Interviste
e opinioni degli imprenditori 2007
Le imprenditrici commentano la ricerca su Donne e carriera - Rita Melocchi, presidente della Piccola Industria di Confindustria Bergamo (L'Eco di Bergamo - 13 novembre 2007): "La famiglia è un appoggio importante. Due figli e delle scelte inevitabili da compiere. Non è una questione di rinunce, ma di riprogettare la propria vita secondo la propria professionalità. Scelte e sacrifici sono da mettere in conto in tutti gli ambiti, non solo in quello professionale e non solo perché siamo donne. L'essere catalogate, il "parlare per genere" molto spesso serve ad alcune donne come scusante, per fare marcia indietro. È ora di finirla e di capire che, se si hanno dei progetti e degli obiettivi, bisogna essere in grado di ricercare dentro se stesse i percorsi più giusti da compiere. L'essere donna non mi ha mai limitato né favorito: non ho mai dovuto dimostrare di più, ma sicuramente ho dovuto avere più pazienza".

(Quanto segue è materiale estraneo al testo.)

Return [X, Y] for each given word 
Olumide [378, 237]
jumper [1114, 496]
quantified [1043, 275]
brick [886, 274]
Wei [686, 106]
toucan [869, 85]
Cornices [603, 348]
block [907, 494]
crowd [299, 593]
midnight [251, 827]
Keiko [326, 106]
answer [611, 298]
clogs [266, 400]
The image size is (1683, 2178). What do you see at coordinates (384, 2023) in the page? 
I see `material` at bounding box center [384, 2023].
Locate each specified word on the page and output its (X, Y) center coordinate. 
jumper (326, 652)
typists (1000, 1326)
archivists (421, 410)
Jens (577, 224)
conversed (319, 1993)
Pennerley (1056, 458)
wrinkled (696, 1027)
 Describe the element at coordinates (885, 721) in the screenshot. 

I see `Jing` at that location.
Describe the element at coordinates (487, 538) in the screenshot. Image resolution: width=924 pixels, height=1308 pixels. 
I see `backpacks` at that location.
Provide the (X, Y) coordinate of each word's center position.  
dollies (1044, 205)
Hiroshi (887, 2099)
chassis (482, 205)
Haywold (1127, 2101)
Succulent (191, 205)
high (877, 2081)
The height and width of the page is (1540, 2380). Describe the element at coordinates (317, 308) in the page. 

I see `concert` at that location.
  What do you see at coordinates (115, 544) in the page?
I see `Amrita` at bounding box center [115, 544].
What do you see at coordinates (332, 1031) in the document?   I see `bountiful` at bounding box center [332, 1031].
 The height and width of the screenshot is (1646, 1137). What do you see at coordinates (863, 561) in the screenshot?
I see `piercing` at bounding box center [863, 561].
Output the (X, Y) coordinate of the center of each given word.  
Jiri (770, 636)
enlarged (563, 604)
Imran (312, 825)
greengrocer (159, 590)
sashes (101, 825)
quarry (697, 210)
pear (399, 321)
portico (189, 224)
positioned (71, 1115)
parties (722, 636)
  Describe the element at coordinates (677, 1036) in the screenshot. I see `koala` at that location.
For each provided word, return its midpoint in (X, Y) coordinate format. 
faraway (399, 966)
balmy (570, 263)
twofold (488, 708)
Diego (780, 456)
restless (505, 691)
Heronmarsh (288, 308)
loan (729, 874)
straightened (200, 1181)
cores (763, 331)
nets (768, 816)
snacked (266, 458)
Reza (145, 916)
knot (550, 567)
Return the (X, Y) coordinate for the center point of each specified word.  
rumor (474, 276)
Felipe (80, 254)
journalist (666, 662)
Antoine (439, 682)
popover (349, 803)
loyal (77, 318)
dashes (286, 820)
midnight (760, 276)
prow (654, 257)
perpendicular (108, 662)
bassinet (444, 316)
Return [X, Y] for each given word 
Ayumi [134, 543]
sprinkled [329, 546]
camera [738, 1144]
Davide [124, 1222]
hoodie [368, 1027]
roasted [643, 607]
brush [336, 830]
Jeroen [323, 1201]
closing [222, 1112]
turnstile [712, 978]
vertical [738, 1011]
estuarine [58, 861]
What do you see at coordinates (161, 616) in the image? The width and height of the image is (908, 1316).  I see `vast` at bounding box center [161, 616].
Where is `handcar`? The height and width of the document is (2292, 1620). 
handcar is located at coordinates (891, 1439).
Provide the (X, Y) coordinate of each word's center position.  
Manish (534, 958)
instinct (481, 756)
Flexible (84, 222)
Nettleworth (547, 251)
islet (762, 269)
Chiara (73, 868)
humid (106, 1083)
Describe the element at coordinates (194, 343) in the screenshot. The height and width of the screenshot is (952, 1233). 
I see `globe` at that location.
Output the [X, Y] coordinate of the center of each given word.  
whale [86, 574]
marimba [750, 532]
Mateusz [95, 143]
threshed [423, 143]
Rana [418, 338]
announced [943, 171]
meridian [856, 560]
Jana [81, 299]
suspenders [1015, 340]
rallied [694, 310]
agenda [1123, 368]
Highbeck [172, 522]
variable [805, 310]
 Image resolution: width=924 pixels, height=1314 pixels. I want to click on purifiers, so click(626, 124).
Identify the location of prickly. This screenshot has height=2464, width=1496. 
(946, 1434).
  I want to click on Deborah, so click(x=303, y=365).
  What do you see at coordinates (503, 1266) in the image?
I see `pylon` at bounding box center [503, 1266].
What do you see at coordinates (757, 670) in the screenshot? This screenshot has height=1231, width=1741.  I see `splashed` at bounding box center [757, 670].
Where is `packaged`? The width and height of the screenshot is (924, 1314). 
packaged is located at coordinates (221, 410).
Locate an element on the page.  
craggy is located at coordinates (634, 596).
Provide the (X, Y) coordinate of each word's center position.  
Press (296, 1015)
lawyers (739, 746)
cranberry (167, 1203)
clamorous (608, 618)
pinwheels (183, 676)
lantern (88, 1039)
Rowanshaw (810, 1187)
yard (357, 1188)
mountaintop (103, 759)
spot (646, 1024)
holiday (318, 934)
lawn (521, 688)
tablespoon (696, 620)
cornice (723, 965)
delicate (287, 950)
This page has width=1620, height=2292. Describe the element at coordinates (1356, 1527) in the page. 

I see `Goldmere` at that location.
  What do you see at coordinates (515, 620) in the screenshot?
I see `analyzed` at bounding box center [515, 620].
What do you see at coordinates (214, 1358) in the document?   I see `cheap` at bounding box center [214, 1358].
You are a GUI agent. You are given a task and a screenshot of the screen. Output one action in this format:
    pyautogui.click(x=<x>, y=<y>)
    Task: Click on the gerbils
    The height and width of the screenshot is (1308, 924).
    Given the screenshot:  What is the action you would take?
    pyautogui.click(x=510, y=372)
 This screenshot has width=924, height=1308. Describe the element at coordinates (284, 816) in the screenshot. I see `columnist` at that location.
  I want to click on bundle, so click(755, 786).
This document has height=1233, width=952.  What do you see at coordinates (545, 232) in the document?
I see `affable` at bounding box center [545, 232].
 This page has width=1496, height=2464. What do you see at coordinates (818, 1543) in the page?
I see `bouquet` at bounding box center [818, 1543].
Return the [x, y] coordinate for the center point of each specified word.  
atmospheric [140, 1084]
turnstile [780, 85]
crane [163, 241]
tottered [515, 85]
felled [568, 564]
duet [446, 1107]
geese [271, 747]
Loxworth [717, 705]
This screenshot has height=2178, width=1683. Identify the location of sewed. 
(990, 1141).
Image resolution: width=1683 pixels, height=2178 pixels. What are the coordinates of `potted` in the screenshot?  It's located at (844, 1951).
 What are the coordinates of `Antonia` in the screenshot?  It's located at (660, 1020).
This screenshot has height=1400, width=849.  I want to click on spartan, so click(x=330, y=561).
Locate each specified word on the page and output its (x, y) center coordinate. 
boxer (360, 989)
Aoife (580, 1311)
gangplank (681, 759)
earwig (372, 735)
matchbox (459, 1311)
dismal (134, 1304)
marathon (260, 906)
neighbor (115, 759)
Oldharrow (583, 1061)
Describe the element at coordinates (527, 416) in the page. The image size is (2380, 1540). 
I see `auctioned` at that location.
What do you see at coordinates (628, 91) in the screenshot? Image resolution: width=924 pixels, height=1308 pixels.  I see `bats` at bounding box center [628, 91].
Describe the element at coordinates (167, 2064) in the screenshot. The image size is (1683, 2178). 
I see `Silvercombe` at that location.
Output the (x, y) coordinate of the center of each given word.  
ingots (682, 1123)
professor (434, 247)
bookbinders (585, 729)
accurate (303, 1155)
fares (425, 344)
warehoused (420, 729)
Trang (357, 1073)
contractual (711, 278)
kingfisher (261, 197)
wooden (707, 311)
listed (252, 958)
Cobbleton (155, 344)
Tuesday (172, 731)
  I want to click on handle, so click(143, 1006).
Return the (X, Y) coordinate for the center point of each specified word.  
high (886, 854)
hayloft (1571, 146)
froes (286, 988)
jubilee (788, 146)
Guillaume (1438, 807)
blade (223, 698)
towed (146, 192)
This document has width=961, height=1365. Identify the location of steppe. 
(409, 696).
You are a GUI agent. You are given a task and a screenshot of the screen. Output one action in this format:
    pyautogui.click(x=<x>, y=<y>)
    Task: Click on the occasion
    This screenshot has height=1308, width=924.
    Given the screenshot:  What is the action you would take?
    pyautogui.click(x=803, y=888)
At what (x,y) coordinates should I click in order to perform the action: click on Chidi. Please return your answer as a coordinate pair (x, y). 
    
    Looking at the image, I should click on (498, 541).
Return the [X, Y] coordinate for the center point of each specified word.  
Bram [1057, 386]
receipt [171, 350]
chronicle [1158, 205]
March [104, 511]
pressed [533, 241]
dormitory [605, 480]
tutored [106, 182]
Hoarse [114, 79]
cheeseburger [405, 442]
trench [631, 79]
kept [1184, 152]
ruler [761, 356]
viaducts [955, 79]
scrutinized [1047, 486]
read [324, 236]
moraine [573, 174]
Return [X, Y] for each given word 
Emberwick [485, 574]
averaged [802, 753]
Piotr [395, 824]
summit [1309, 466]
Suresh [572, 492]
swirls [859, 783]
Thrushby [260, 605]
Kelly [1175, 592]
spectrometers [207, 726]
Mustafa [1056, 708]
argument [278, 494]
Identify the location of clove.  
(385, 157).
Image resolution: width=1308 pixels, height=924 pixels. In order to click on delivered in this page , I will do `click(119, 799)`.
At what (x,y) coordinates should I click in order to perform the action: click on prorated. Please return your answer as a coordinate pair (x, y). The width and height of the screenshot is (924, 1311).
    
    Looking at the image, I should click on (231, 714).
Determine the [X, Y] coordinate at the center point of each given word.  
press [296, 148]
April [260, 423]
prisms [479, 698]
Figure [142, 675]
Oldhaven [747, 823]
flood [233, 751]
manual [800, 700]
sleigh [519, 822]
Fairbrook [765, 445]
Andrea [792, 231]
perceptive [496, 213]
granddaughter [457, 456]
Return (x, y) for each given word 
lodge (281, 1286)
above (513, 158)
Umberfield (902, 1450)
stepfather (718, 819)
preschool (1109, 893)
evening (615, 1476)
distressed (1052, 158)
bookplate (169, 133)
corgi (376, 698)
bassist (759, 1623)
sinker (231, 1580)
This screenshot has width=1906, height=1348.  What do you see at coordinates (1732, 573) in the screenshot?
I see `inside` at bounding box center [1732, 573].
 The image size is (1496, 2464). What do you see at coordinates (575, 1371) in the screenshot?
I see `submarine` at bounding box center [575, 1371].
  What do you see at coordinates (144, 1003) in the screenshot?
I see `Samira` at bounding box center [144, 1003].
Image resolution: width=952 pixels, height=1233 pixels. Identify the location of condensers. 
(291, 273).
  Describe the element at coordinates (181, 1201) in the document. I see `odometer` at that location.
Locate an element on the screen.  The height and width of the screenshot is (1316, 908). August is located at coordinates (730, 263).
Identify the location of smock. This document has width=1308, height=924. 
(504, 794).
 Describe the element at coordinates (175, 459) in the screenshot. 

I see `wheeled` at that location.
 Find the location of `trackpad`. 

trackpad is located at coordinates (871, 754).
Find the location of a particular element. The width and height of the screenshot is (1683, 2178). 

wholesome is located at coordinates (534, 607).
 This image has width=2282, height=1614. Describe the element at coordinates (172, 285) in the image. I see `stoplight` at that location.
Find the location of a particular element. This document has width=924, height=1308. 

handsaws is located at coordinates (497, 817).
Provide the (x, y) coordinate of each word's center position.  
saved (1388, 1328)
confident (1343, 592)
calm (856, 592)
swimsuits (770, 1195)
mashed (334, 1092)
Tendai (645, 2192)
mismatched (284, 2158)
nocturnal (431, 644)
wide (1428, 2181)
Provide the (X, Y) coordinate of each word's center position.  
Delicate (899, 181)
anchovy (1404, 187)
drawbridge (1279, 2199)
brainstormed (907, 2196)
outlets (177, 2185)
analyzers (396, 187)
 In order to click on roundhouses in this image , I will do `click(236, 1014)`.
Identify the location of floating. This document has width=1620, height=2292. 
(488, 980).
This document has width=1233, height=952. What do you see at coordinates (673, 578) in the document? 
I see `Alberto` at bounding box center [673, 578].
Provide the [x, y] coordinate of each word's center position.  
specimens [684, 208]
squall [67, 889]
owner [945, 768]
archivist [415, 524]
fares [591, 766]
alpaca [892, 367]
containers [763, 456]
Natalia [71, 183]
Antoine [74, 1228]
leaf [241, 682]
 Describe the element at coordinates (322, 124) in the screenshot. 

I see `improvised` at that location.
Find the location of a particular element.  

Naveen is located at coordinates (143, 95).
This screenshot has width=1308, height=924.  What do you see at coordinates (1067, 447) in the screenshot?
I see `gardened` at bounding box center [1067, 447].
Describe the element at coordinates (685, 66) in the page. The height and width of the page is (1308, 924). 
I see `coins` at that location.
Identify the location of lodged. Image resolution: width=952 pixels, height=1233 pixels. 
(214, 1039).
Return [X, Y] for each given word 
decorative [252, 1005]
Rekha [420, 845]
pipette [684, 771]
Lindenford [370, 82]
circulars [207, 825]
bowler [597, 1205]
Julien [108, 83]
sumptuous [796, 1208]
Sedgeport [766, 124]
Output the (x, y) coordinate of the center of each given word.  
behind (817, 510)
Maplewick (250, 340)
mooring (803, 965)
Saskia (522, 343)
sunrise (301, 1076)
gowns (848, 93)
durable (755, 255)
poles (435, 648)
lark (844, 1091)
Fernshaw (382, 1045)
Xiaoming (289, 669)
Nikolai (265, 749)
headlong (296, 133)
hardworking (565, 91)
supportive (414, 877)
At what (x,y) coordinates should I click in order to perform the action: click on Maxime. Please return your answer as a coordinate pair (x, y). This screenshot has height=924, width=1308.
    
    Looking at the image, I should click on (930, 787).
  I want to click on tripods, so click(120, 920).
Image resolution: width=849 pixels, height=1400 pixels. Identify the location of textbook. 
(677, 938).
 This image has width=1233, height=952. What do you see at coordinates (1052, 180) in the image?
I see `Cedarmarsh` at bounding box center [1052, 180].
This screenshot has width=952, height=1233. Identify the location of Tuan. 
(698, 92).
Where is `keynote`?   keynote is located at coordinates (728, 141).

Le imprenditrici commentano la ricerca su Donne e carriera - Monica Santini, presidente dei Giovani Imprenditori di Confindustria Bergamo (L'Eco di Bergamo - 13 novembre 2007): "Il peso della responsabilità inevitabilmente indurisce. Le donne stanno crescendo, stanno acquisendo potere e anche la femminilità è una nostra carta da giocare. Discriminazioni? Mai subite se non in un incontro di lavoro in Giappone, ma direi che a livello generale quello che servirebbe di più alle donne è l'ironia e metterci grinta, anche quando le batterie si scaricano. Manca il tempo per fare tutto e la famiglia ne risente, ma bisogna comunque insistere e tentare di organizzare entrambi i percorsi di vita".
Le imprenditrici commentano
la ricerca Donne e carriera - Luigina Bernini, componente del Consiglio
Direttivo della Piccola Industria di Confindustria Bergamo (L'Eco di Bergamo
- 13 novembre 2007): "Serve un taglio innovativo: annullare prima di tutto
la divisione mentale che si fa tra uomo e donna e puntare tutto sulla competenza
e la professionalità. E lo so bene, con tre figli, che cosa significa lavorare
ed essere anche mamma. Questa è la grande variabile ma la regola è
riuscire, se lo si desidera, ad amare entrambe le cose: vivere la famiglia e la
professione, distinguendo i due ambiti senza portarsi a casa il lavoro. Ed è
vero che in molti settori ancora dobbiamo dimostrare il nostro valore, ma questo
dipende dal fatto che molti uomini non riescono ancora a capire e ad accettare
i nostri ruoli e competenze. Basta credere in quello che si fa, in ogni ambito
e scelta, con passione e tanta grinta".